Tips For Buyers
If you’re thinking of buying a business, here are our six tips
1. Remember that you’re buying a lifestyle and livelihood too.
Many buyers of small businesses aren’t just buying assets and inventories and leases. You have to look at the fact that you’re buying a job and, hopefully, a decent return on investment.
Look at the return you are getting for the time invested as well as the financial Investment. Obviously, the more expensive the business the better return on your time will be. However, you may not get as good a return on financial investment.
2. Get your own professional advice, and expect to hear some warnings.
We strongly advise hiring professional accountants and solicitors to help you with the legal and financial aspects of any purchase.
Buying any business involves elements of risk, don’t expect your advisors to always be 100% positive about the purchase, you are paying them after all, to highlight those risks and advise you the best way forward of dealing with issues in the purchase.
3. Ask the seller to remain in the business for training.
In most cases, you should have the previous owner stay on during a transition period following any sale, generally for a couple of weeks.

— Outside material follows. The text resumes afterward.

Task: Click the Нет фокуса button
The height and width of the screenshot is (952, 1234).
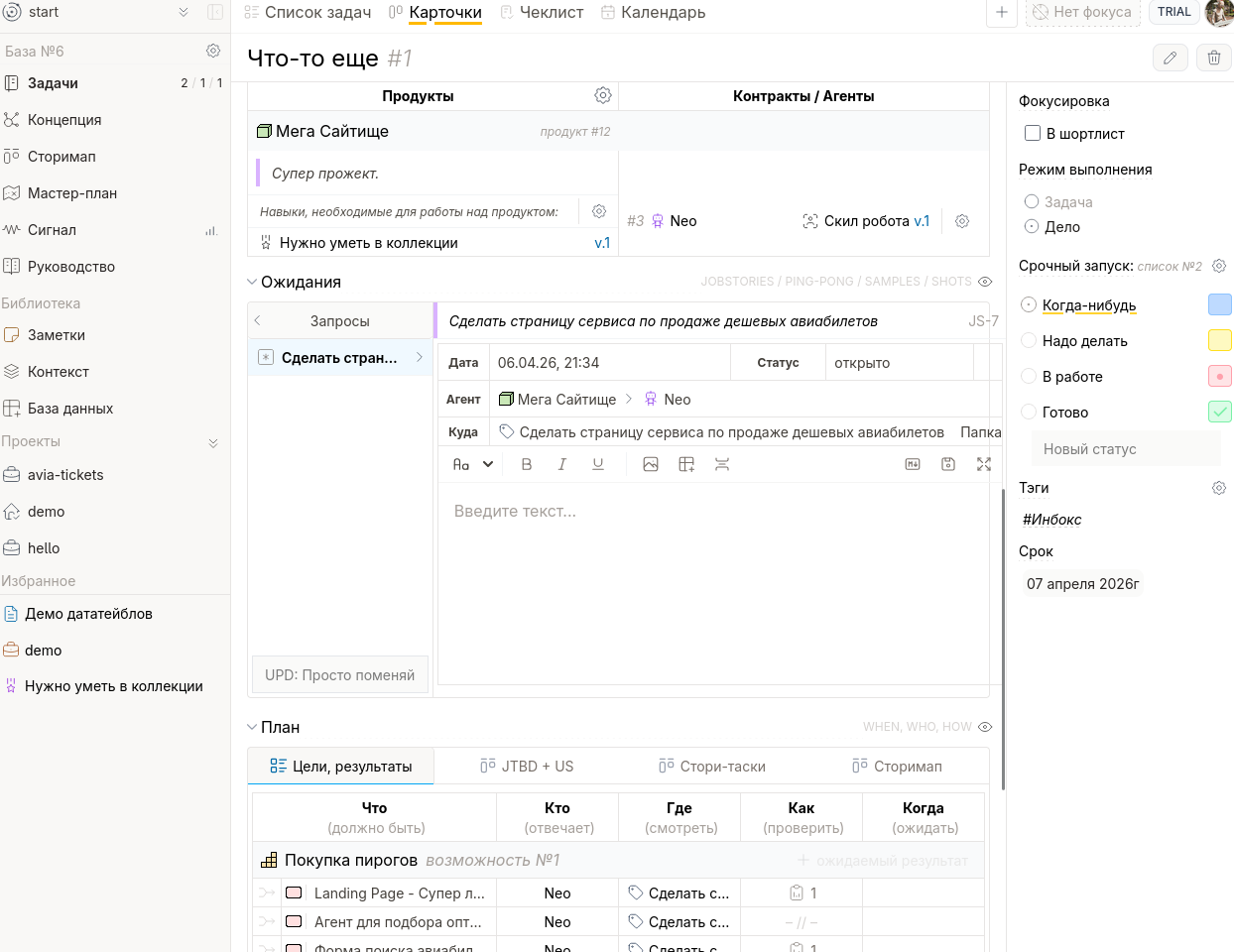Action: tap(1082, 12)
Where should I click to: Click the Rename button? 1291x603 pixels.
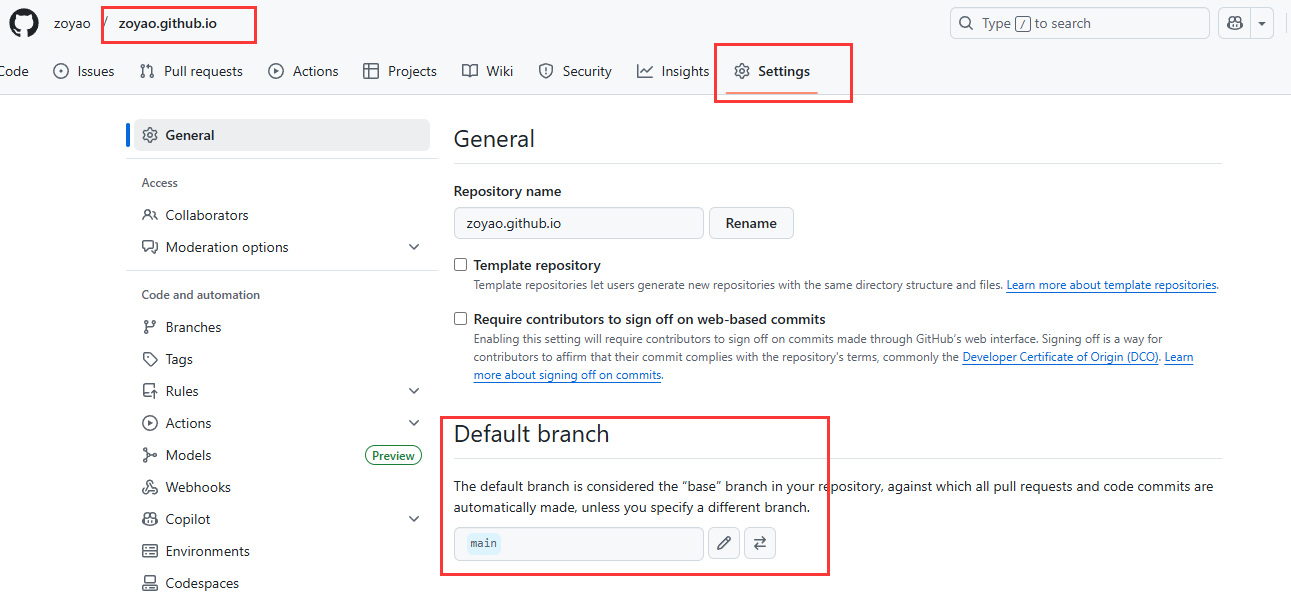751,223
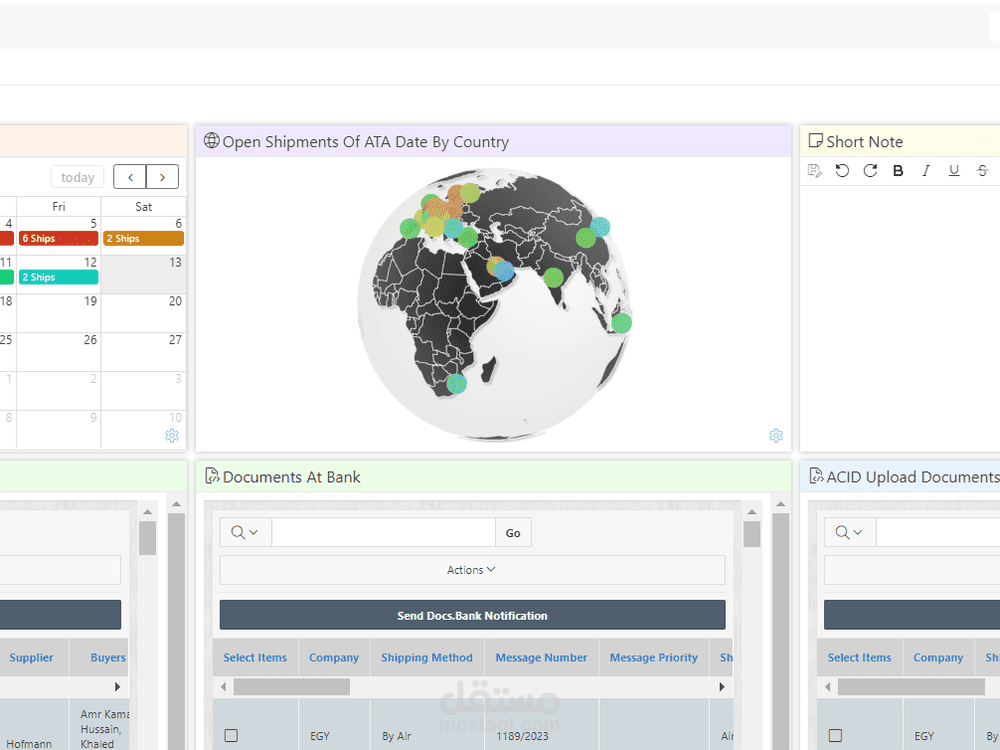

If you’re buying a business with a lot of customers, you will want to meet the customers and have the prior owner available for introductions or consultation. In these cases, the handover period may be longer than a couple of weeks.
4. Understanding that overpaying for a business may not be a bad thing.

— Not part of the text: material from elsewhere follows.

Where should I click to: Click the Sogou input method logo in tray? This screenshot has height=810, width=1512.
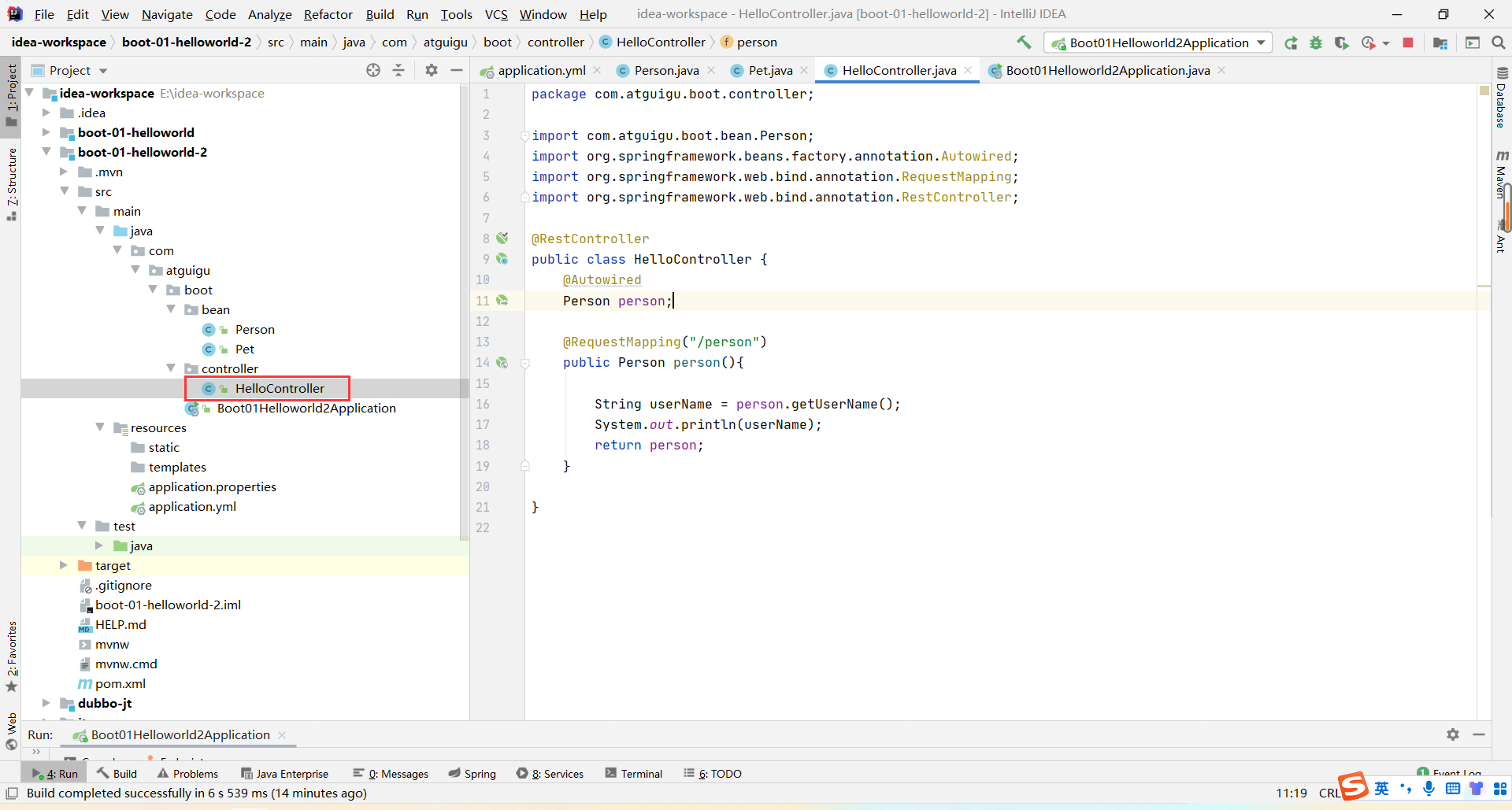[x=1353, y=786]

You may have been looking for the perfect business, it has finally come on the market but it seems to be 20% higher than what other similar businesses are being sold for.
So, should you ignore it and walk away? Not necessarily. If the business ticks all the correct boxes and you intend to keep the business for a long time, why not get in and start earning an income. Yes, it may take 6 months longer to pay off, however on the flip side of the coin, you maybe still looking in another 12 months’ time.
5. Do your own research on the businesses value.
Understand that there are both financial and non-financial aspects that affect a business’ value.
Talk to the Broker and ask them how they achieved the asking price in question.
6. Understand the location you are buying into.
What are any infrastructure developments in the location that may affect the business in the future (search Local Government, State Government and Federal Government authorities).
7. Does this business fit with my goals and is it within my area of expertise?
Ask yourself, where am I planning to be in the next 5 to 10 years, will this business help me achieve my goals. Do you have the skills or can you gain the skills to run the business?